うるいの概要
うるいは多年草のオオバギボウシの若葉です。ウリッパ、アマナ、ギンボ、山かんぴょうといった別名があります。北海道から本州、四国、九州と広い地域に分布し、古くから山菜として食べられてきました。最近では他の山菜と同じように、ハウスでの促成栽培が進められています。そのため旬の季節以外でも、スーパーなどでの購入が可能となりました。
名前の由来
葉色がウリ類の葉色、または皮に似ていることから「瓜菜(うりな)」と呼ばれていたのが転訛して「うるい」になったという説、湿地に生えるため、水分が多く含まれていることから「潤い」という意味で「うるい」と名付けられたという説があります。
ちなみにオオバギボウシという名前は葉が大きいことと、つぼみが擬宝珠(ギボシ)に似ていることに由来しています。
うるいの主な産地は?
主な産地は東北地方
うるいは前にも触れたように、北海道から四国、九州と、広い地域に分布しています。もっと正確に言えば、日当たりのよい山地の草原や湿地などに群生していることが多いです。その中で主な産地というと東北地方でしょう。東北地方では昔から早春の山菜として、うるいが食べられてきました。生産量全国一位の山形県では、促成栽培したうるいを「雪うるい」というブランド名で販売しています。
茹で干しすれば保存も可能
山菜は保存がききにくいことが多いのですが、うるいは茹で干しすると「山かんぴょう」という保存食になります。この点も東北地方で古くから食べられてきた理由でしょう。東北地方は冬の寒さが厳しく、野菜が貴重である地域です。保存がきく山菜はとてもありがたい存在だったでしょう。
オオバギボウシ(うるい)の特徴
オオバギボウシはリュウゼツラン亜科ギボウシ属の多年草で、山菜としての旬の季節は早春ですが、花の見頃は夏です。6月から8月にかけて白、または淡い紫色の花を咲かせます。オオバギボウシは丈夫で株を増やすのも簡単な上に、葉や花も美しいことから鑑賞用園芸植物として栽培されることもあります。
オオバギボウシの基本データ
学名 | Hosta sieboldiana |
科名 | リュウゼツラン亜科 |
属名 | ギボウシ属 |
別名 | トウギボウシ、ハヤザキオオバギボウシ、ウノハナギボウシ、ウツリギボウシ、アツバギボウシ |
分布地域 | 北海道、本州、四国、九州。山地の草原や湿地に群生していることが多い。 |
開花時期 | 6月~8月 |
うるいとギボウシとの違い
うるい(オオバギボウシ)はギボウシの仲間で野生種です。もっと正確に言うと、ギボウシとはキジカクシ科リュウゼツラン亜科ギボウシ属の総称で、丈夫で育てやすく食用にできること、花が美しいので鑑賞用にもなることから、昔から盛んに栽培されてきました。

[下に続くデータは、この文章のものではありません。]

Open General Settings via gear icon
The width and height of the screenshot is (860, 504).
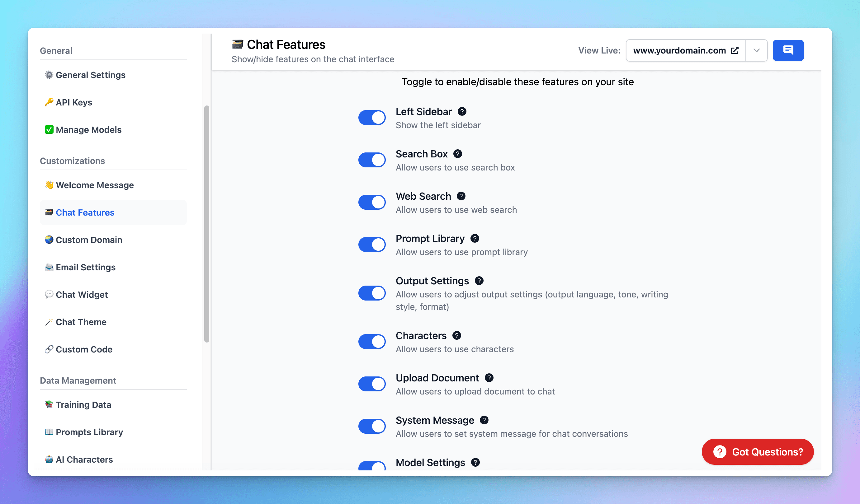49,75
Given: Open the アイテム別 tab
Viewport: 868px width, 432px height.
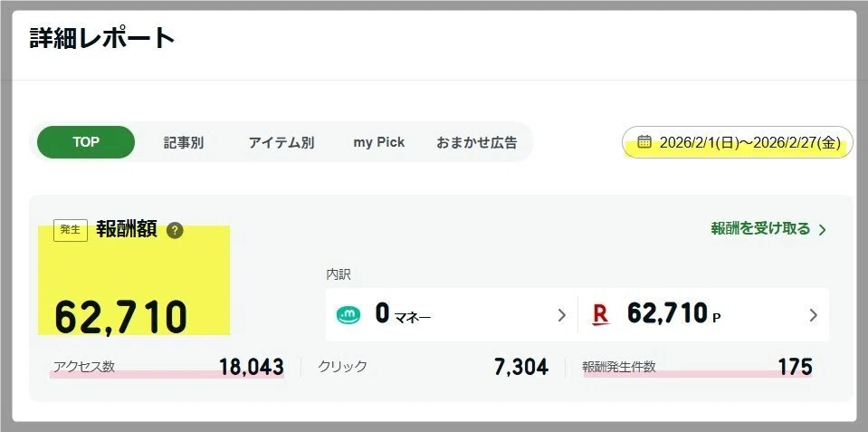Looking at the screenshot, I should (x=281, y=142).
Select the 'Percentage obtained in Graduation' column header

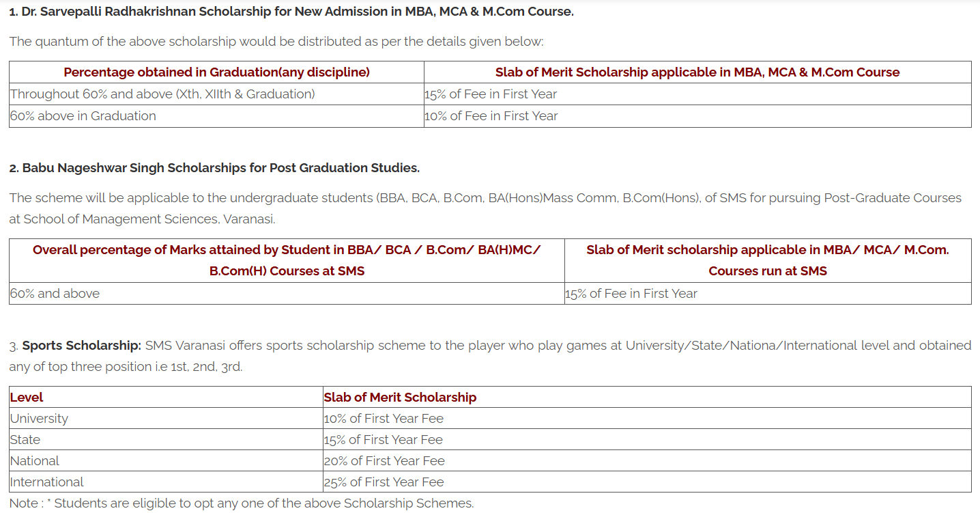pos(216,72)
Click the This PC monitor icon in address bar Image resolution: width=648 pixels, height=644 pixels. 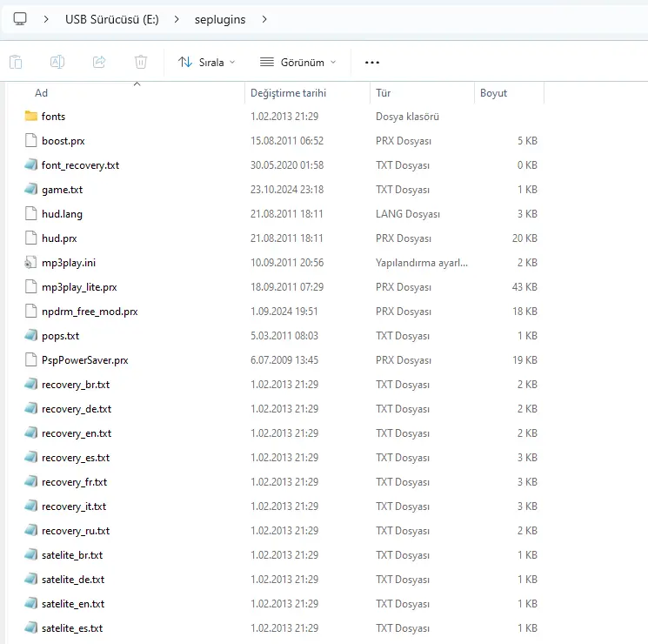20,19
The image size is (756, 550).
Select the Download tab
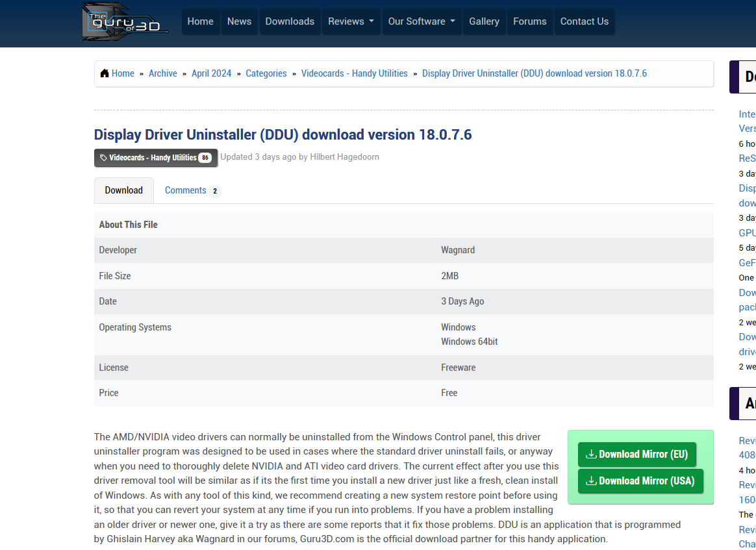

ギボウシの仲間は20から30種類ほどあって、全部食用になるんだよ。その中でもオオバギボウシ(うるい)は美味しいと言われている種類なんだ。
うるいの栄養成分
うるいに含まれている栄養成分で、代表的なのはビタミンCとカロテンです。さらに山菜特有の苦みには抗酸化作用があり、新陳代謝も促す栄養成分でもあるポリフェノール類、ヌメリ成分には、病気への抵抗力を高める多糖類を含みます。
うるいの旬の季節
うるいの旬の時期は、早春の4月から5月です。葉は育ちすぎると苦くなってしまいます。若い葉が開かずに丸まっている時が一番美味しいので、見逃さないように注意しましょう。葉が育ちすぎた場合は、葉を取り除いて茎の部分だけを食べることが多いです。また、促成栽培のものは2月頃から出回ります。
美味しいうるいの選び方
新鮮で美味しいうるいの選び方のポイントは?
新鮮で美味しいうるいは、茎色が白くてふっくらとしています。葉先の緑色もきれいで鮮やかです。この2点で選べばほぼ間違いありません。ただし、スーパーなどで販売されているうるいの場合、選び方が少し異なるものがあります。
促成栽培のうるいの選び方
スーパーなどで販売されているうるいのほとんどは、促成栽培されたものです。促成栽培の山菜は日光に当てずに育てる場合があるため、葉先が黄色いものがあります。葉先が黄色いうるいの中から新鮮で美味しいものを選ぶ際は、軸が白くて葉先がみずみずしいものを選んでくださいね。